**Quoted passage:**
# {Belvadeer's Journal}



## BubblesTheBlueBetta (Jul 15, 2015)

Hello!:wave: This is Belvadeer's journal! I'll post pictures, stories, and more. I hope you enjoy!


----------



## BubblesTheBlueBetta (Jul 15, 2015)

*12/3/15 Meet my betta fish, Belvadeer!*

About ten months ago, I got my first betta fish, Bubbles. Then, about nine months later I decided to get another betta fish. So I went to Petco and looked at all the betta fish. One little betta stood out to me. He had a blue body and red fins. I picked up his cup and he swam around. I thought he was really gorgeous so I took him home. I named him Belvadeer because I am a huge Rhett and Link fan and I watch Good Mythical Morning every single day. Belvadeer was labeled as a halfmoon double tail betta but I'm almost positive he's a delta tail. Anyways, I love Belvadeer so much!


----------



## lilnaugrim (Mar 27, 2013)

Belvadeer is a HMDT, he has the split but he also has a larger split which looks like he bit his fin. Don't be shocked if he becomes a chronic fin biter later in his life, happened to my old boy; Jag


----------



## BubblesTheBlueBetta (Jul 15, 2015)

Ok, thanks!


----------



## BubblesTheBlueBetta (Jul 15, 2015)

*12/4/15 Updates and photos!*

Hey everyone! Today I haven't done much with the fish because of a knee injury. The fish are doing fine, though.  I posted another video on YouTube not long ago. It's of me cleaning Belvadeer's tank.


----------



## BubblesTheBlueBetta (Jul 15, 2015)

*12/10/15*

Hi! Today I did a water change.


----------

**Instruction A:** Rewrite the stretch of the betta journal thread from "## lilnaugrim (Mar" through "Ok, thanks!", putting "halfmoon double tail" in place of "HMDT".
**Instruction B:** According to the betta journal thread, why did the poster choose the name Belvadeer?

**Records supplied:**
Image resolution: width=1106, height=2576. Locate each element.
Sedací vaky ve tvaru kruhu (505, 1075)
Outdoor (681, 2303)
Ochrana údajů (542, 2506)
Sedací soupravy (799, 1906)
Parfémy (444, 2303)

**Full answer A:**
## lilnaugrim (Mar 27, 2013)

Belvadeer is a halfmoon double tail, he has the split but he also has a larger split which looks like he bit his fin. Don't be shocked if he becomes a chronic fin biter later in his life, happened to my old boy; Jag


----------



## BubblesTheBlueBetta (Jul 15, 2015)

Ok, thanks!

**Full answer B:** The poster is a huge Rhett and Link fan and watches Good Mythical Morning every single day.